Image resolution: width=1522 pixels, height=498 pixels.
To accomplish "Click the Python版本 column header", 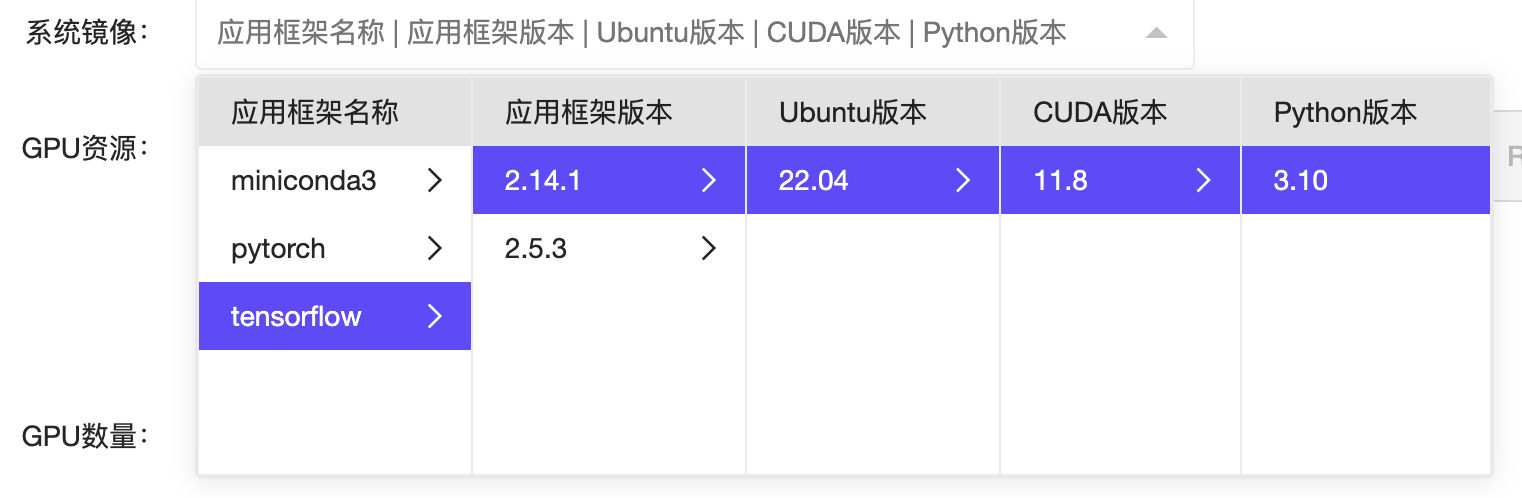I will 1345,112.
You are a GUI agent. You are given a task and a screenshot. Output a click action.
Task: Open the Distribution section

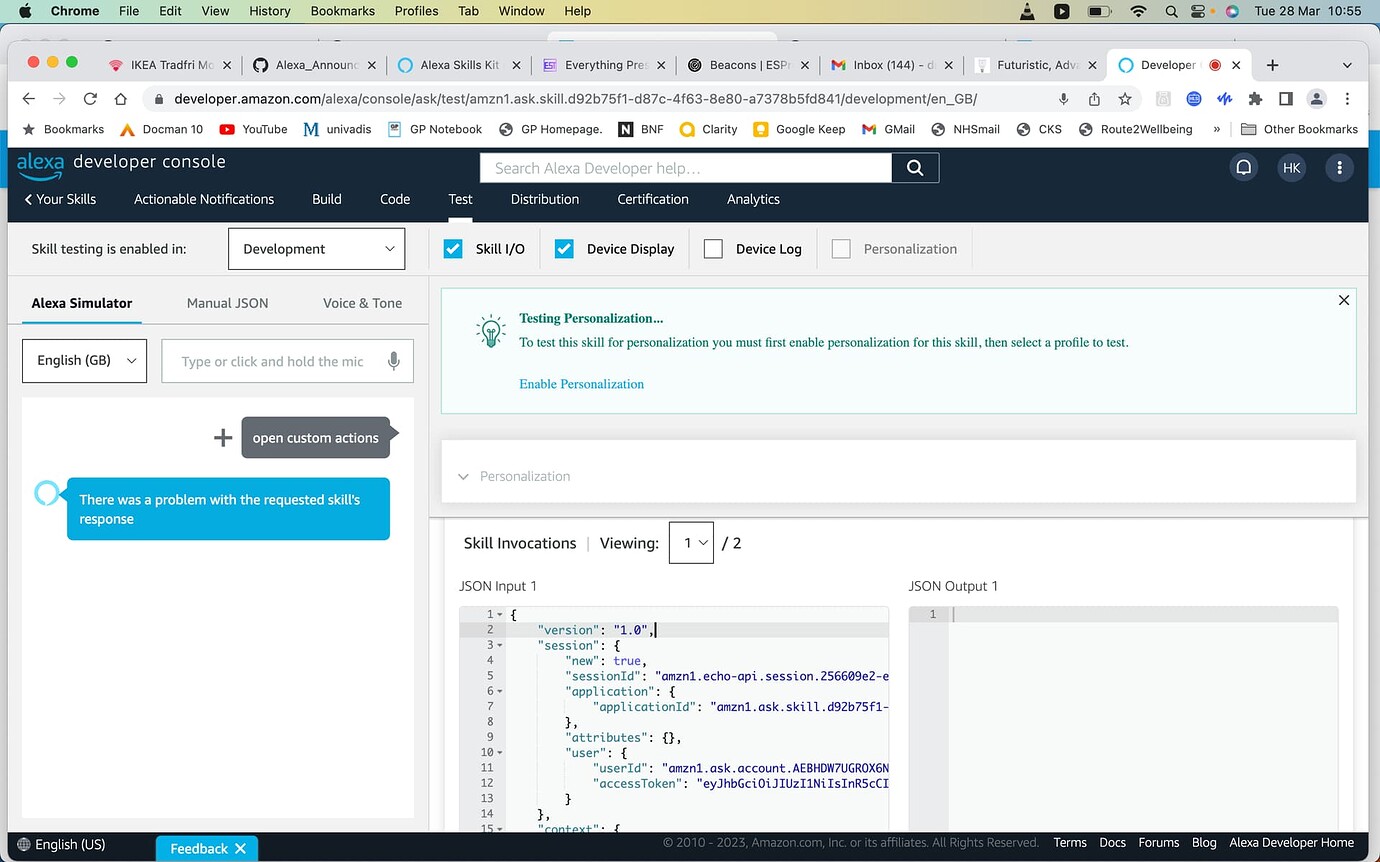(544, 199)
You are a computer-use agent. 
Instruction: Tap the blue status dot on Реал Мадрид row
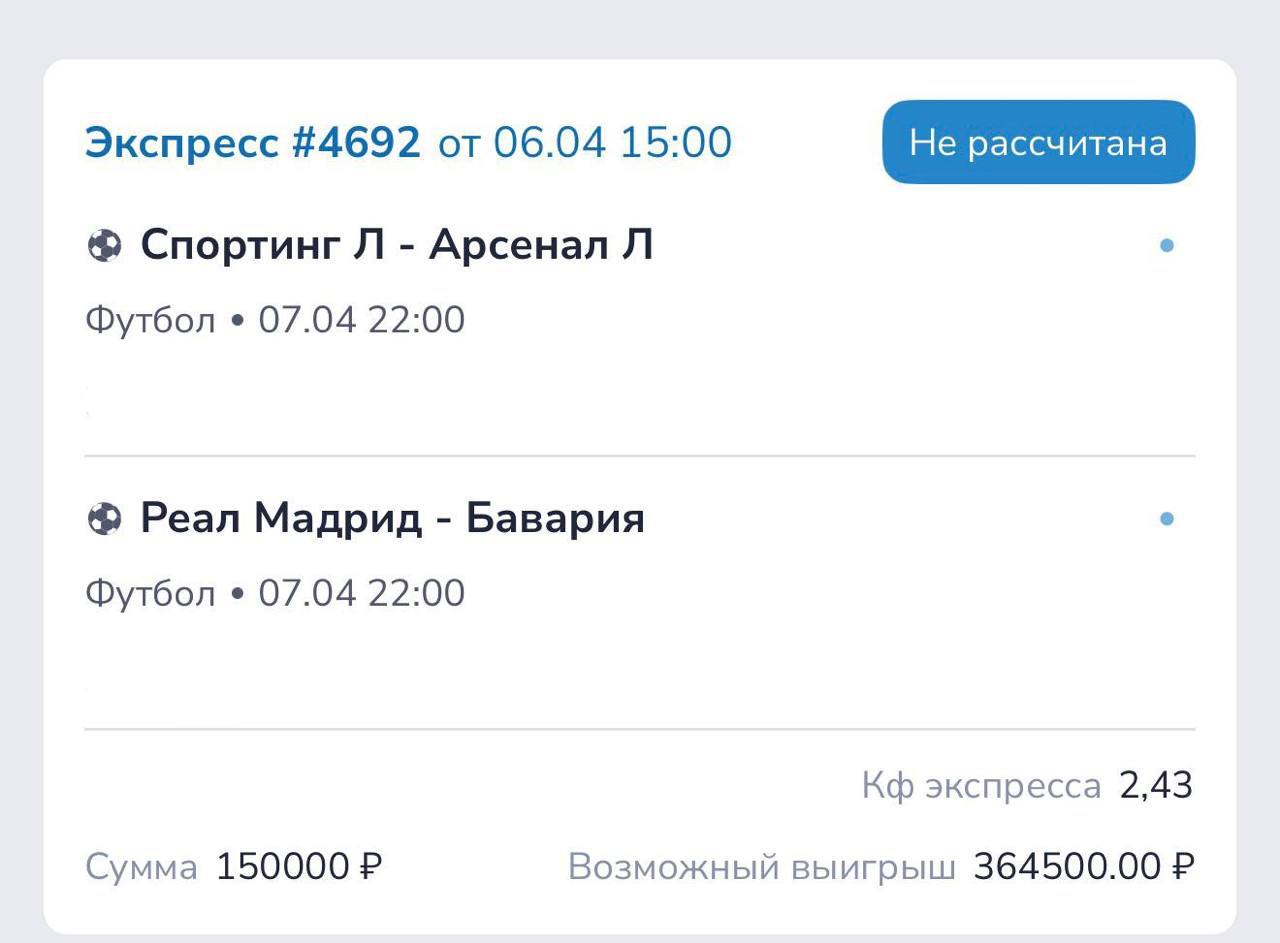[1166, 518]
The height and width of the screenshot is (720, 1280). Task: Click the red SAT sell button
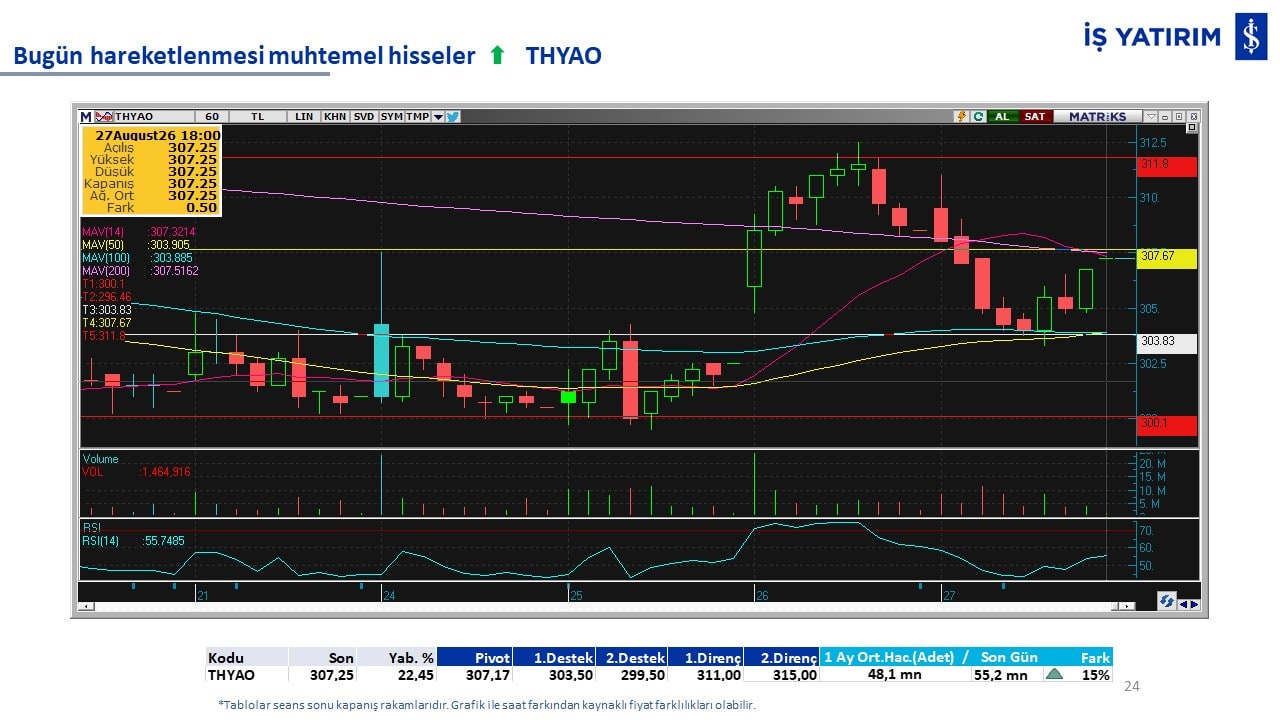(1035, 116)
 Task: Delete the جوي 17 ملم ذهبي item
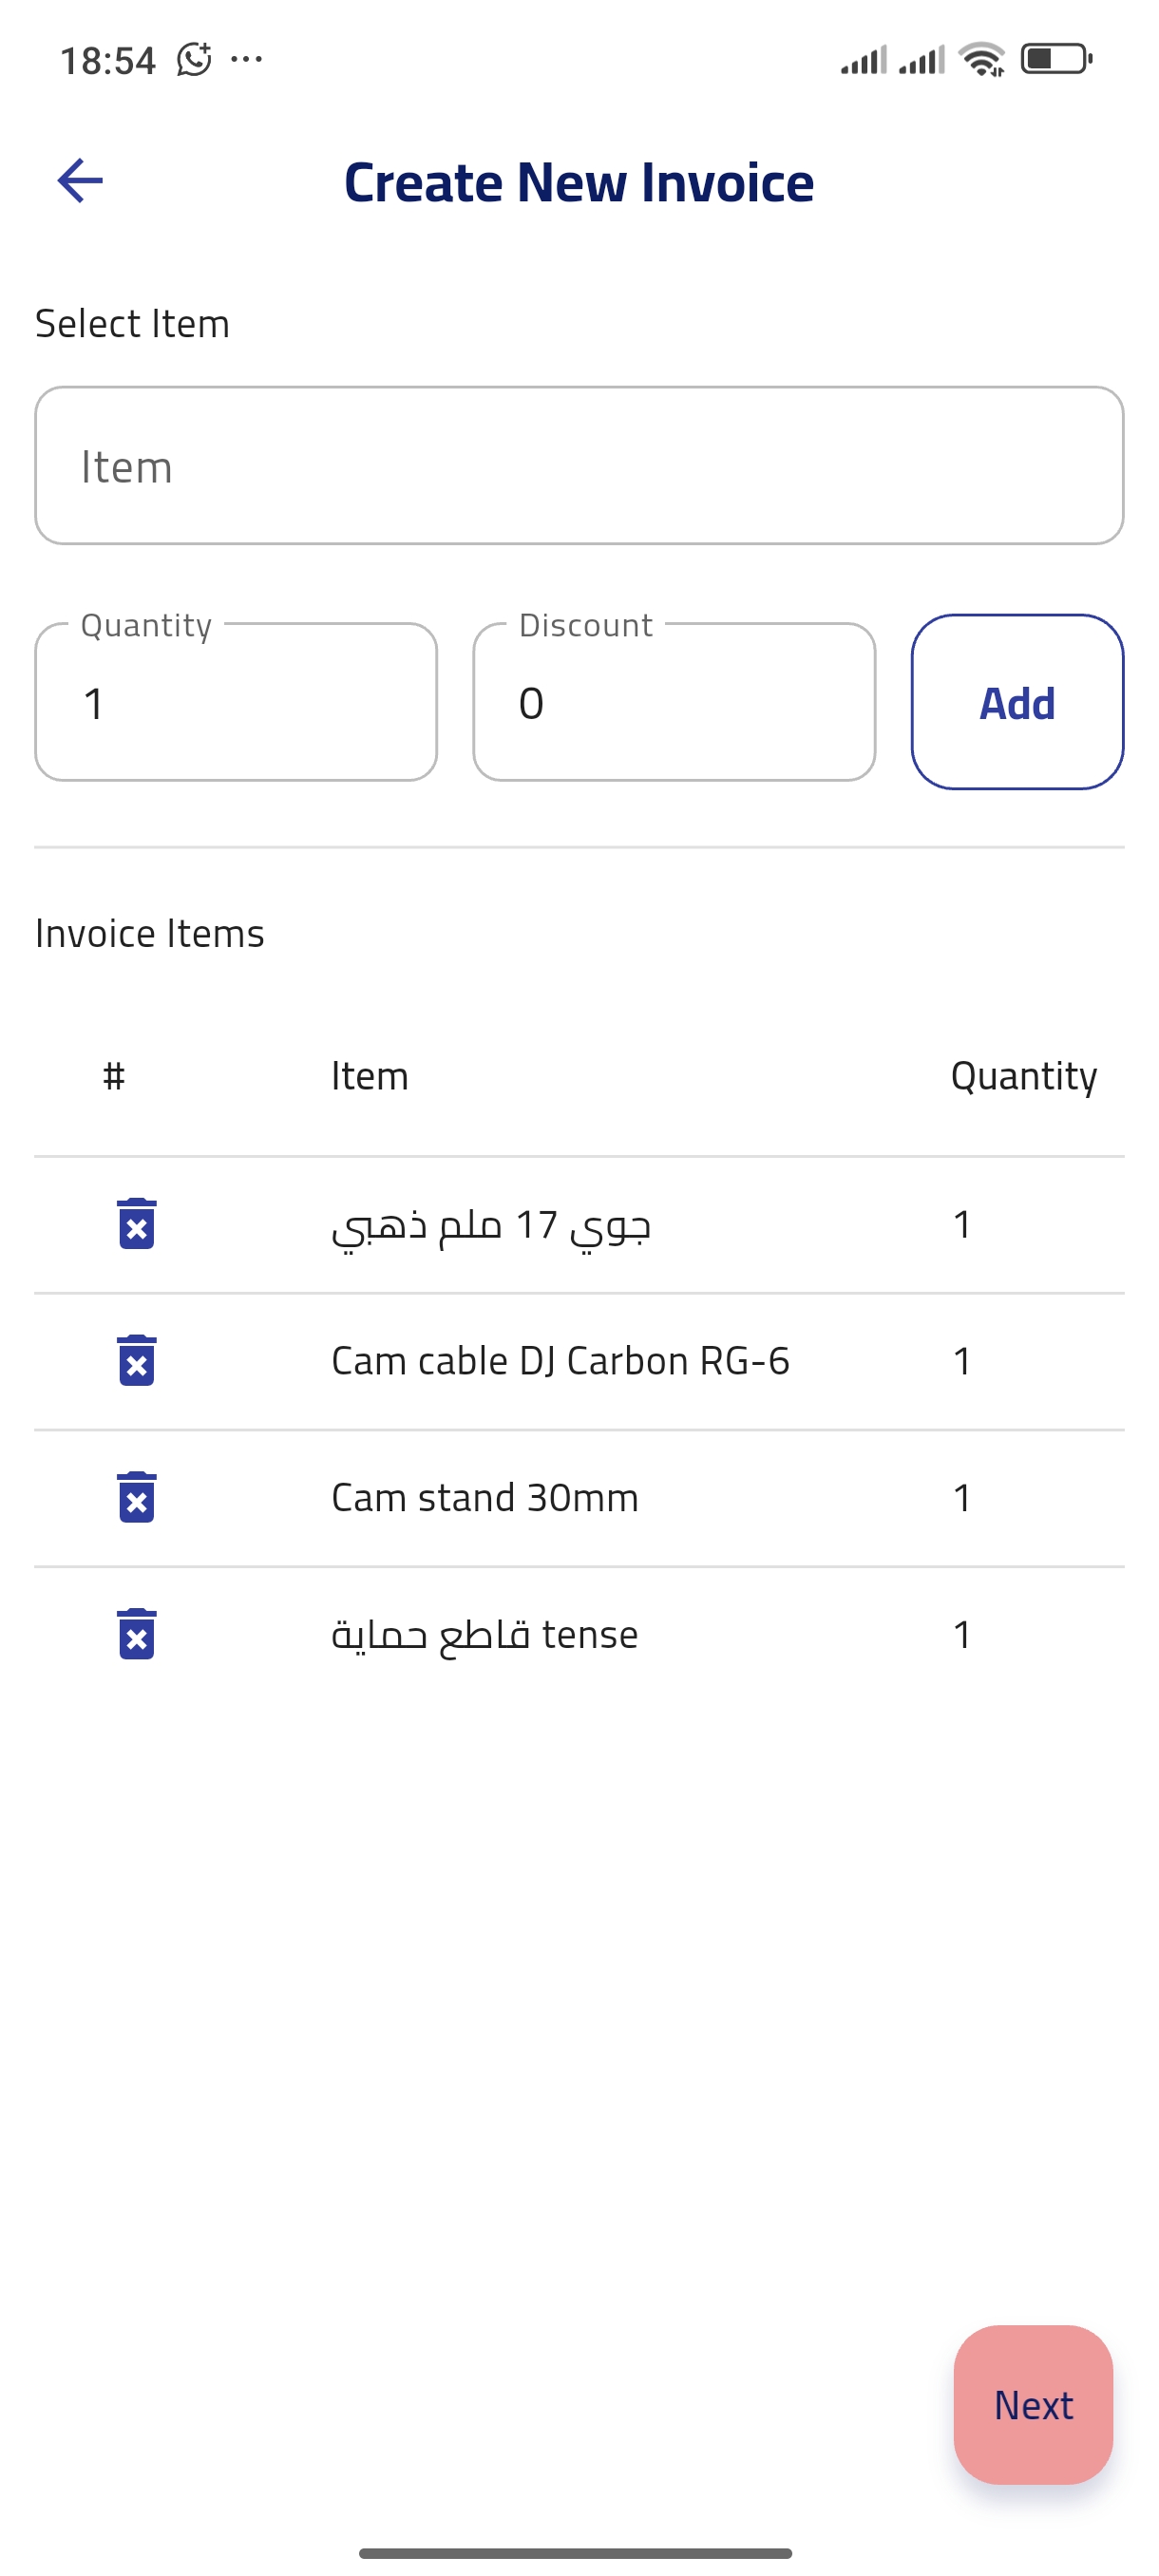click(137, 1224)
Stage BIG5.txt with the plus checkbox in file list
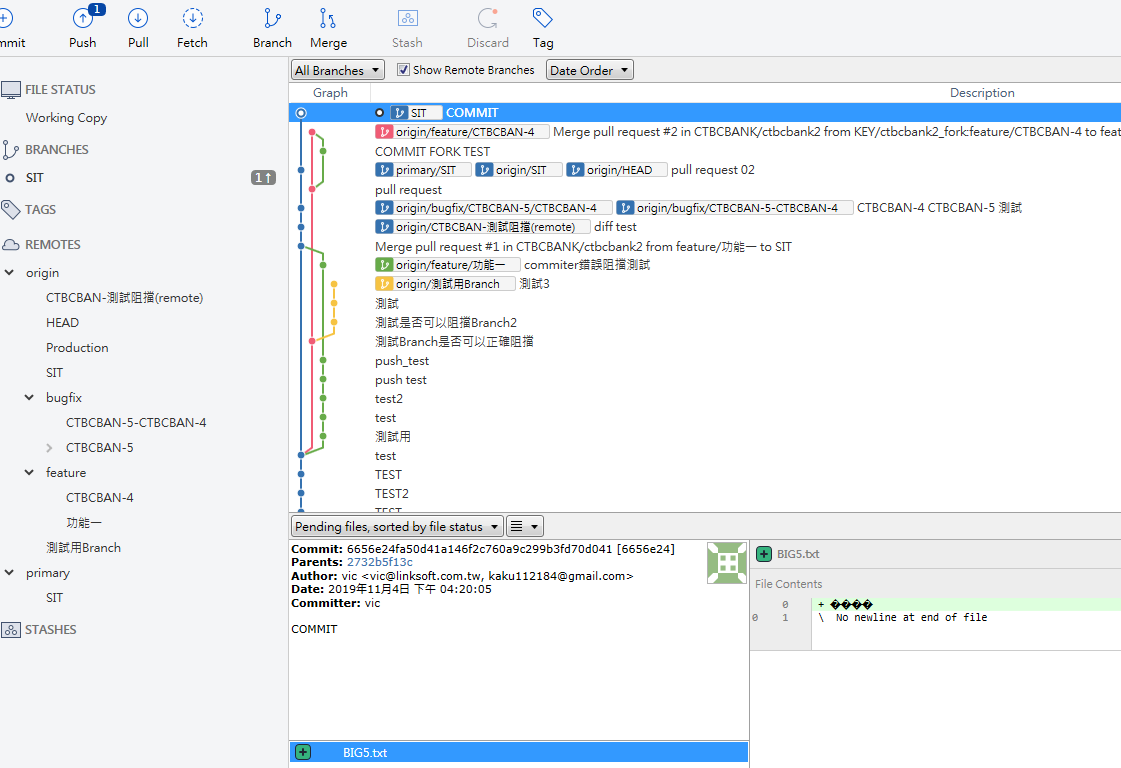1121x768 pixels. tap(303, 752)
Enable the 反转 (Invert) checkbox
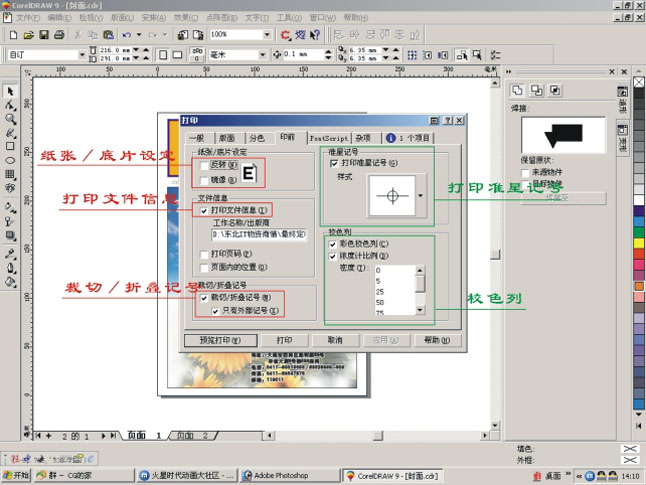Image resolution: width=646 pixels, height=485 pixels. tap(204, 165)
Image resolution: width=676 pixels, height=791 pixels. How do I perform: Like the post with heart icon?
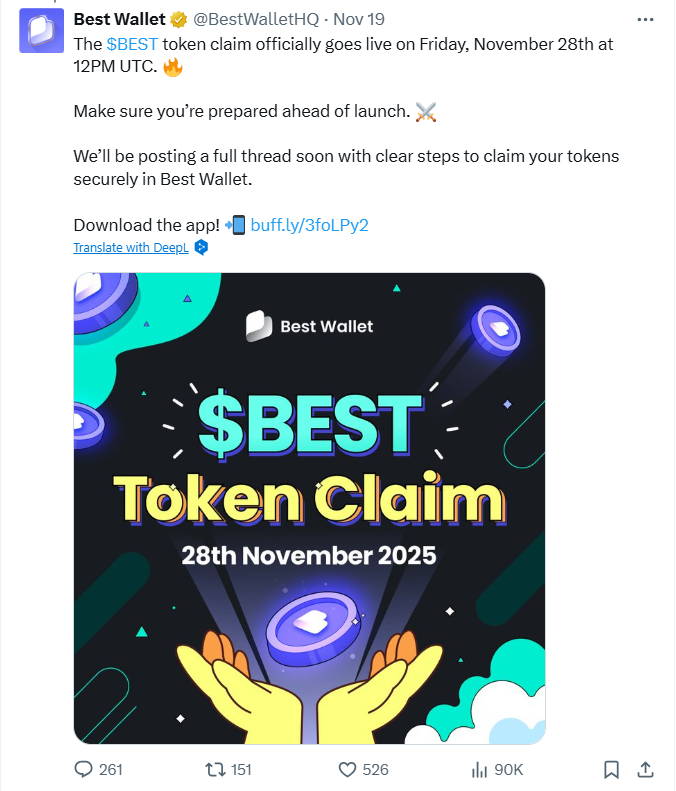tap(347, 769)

§ THE TASK:
Which lines in the records above contain the word "agent"? Return each of them.

§ OUTPUT FOR THIS EXERCISE:
You are a GUI agent. You are given a task and a screenshot. Output a click action.
You are a computer-use agent. 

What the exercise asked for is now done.